WHAT TO DO:
Translate this sentence from the Venezuela article below into Spanish: "Now, the hope of fairness and freedom is all that Venezuelans have."

[DOCUMENT SEGMENT — start]

As it stands, the country’s future is uncertain. In Trump’s words, the U.S. will “run” Venezuela. And after meeting with Trump, opposition leader Machado claimed she was “profoundly confident” in Trump ensuring free elections in the future.
Past elections in Venezuela, including the highly contested 2024 presidential election, were laden with accusations of fraud.
J. participated in it, he told us.
During his time as a poll worker, he and his wife cast votes under other citizens’ names, he said, adding, “We committed fraud when we were still blind and didn’t understand what we were doing.”
Now, the hope of fairness and freedom is all that Venezuelans have.
In the end, many of the Venezuelans persecuted under the Chavista administration could care less about Trump and his desire for their country’s oil.
“Some [opposing Venezuelans] say, ‘The Americans just want our oil.’ But before that, our oil and wealth were already being stolen by Russia, China, Iran, Cuba—regimes hostile to freedom,” Leal said.
Carlos Cancines was once an eager military cadet and soldier, but grew disillusioned with Venezuela’s government under President Nicolas Maduro. His outspoken opposition made him a target for death threats and he is currently seeking asylum in the U.S.
Carlos Cancines feels similarly to Leal. Cancines, a 31-year-old Venezuelan seeking asylum in the U.S., doesn’t care about the who or how—he just wants freedom for his home country. As a matter of fact, he cheers for Trump, showing his support in the form of many AI-generated Instagram posts.
“I simply fight for the freedom of my country. And if President Trump is someone who helps our country emerge from this tragedy that has lasted more than 26 years, then he has all my recognition and gratitude,” he told Daily Kos. “I am sure that on my part and on behalf of the Venezuelan people, we will always be grateful.”
Cancines was in the Venezuelan military under Maduro before seeing the pain on the streets and choosing to leave his position, he said.
“They were sending forces to repress the people, which we did not agree with,” he said. “In the academy, they had painted one picture, but when I went out to work, it was something else.”
Cancines began denouncing the government via social media in 2018, after Maduro was elected for a second term. When the Chavista regime learned of Cancines’ views, he was added to a military most-wanted list, he said. Despite relocating to Colombia, government-affiliated gangs located him and made attempts to silence the opposing voice, he told Daily Kos.
But today, as his asylum case is still pending in the U.S., he holds out hope.
While opposing voices condemn the illegal actions of Trump’s oil-hungry power grab, many displaced Venezuelans just want one thing—for the U.S. president to hold up his end of the bargain so they can return home.
“Until the transition is secure, until the country is somewhat disarmed and safer, Venezuela could face violence, coups, or political assassinations,” Leal said. “Once real electoral conditions are created, then the opposition can return and change can finally happen. I don’t see another viable path.”
Until then, Leal said, he would be returning to nothing.
“The memories I have of my country exist only in my mind,” he lamented. “The home I left behind no longer exists.”

[DOCUMENT SEGMENT — finish]
[EXCERPTED RECORDS — start]

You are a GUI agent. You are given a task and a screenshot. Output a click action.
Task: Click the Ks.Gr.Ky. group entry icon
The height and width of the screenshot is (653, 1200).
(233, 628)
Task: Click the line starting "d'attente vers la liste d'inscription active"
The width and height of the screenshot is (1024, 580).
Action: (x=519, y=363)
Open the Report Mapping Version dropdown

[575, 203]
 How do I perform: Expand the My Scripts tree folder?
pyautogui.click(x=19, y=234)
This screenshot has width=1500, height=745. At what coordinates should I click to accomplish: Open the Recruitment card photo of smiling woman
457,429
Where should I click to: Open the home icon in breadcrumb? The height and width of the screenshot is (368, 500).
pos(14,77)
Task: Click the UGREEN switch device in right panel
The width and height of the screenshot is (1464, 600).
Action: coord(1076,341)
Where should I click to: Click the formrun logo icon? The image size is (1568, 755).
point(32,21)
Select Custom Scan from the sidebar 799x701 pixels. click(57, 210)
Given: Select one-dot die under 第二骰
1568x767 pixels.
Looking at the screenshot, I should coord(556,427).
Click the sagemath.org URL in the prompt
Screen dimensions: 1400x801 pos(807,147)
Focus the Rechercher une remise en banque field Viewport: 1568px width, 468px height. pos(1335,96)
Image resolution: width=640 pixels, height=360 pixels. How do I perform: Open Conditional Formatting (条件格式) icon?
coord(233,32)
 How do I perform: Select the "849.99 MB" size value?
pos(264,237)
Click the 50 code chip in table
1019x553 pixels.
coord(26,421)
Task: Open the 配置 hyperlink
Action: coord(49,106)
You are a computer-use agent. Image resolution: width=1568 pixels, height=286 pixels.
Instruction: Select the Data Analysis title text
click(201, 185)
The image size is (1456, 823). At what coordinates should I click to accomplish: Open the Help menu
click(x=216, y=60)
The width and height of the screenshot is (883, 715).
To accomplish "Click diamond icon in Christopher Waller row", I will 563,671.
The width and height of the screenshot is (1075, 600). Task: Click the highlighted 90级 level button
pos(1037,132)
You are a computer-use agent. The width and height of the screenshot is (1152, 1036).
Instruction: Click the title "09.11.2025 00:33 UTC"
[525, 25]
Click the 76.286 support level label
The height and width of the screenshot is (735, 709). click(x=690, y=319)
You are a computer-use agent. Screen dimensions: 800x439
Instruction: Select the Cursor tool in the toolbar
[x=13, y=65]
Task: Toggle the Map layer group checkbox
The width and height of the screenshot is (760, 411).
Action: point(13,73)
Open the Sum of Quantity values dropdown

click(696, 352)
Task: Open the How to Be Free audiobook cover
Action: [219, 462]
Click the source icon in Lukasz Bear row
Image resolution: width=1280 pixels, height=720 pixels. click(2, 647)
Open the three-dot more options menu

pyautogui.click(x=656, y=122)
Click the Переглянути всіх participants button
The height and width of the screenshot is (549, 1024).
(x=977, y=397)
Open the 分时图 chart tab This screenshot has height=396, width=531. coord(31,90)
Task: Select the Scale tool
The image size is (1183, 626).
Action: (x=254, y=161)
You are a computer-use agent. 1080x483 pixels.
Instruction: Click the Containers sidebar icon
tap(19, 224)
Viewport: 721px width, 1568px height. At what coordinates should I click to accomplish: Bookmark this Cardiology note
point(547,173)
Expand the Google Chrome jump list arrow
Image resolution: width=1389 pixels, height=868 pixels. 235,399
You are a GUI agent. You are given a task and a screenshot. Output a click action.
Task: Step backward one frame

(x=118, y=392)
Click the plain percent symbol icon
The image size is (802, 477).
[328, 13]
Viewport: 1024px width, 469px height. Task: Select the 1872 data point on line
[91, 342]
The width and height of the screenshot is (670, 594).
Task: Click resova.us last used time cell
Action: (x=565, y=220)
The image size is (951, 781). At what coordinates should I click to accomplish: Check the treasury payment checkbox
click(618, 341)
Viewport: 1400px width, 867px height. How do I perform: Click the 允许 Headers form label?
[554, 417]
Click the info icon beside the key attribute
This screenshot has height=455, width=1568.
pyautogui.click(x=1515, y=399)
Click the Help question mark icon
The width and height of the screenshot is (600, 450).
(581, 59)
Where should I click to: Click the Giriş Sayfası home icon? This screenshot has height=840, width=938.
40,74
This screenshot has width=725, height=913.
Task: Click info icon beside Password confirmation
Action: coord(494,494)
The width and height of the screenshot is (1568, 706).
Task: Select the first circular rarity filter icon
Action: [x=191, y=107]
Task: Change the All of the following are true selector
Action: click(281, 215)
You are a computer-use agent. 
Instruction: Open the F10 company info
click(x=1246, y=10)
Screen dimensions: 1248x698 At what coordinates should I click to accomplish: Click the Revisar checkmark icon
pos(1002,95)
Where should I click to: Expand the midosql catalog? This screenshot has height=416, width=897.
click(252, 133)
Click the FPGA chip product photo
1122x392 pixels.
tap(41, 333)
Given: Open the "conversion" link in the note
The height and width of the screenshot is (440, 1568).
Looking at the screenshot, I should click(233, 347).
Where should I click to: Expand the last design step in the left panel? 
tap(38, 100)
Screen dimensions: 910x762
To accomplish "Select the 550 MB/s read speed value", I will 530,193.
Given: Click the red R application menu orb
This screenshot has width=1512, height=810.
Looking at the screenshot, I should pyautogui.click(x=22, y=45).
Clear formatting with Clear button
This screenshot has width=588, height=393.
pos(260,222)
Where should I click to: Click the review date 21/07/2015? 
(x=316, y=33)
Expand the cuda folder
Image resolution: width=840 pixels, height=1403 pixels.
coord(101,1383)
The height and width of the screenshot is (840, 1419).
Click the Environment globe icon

[EXCERPTED RECORDS — finish]

EXERCISE RESULT:
Ahora, la esperanza de justicia y libertad es todo lo que tienen los venezolanos.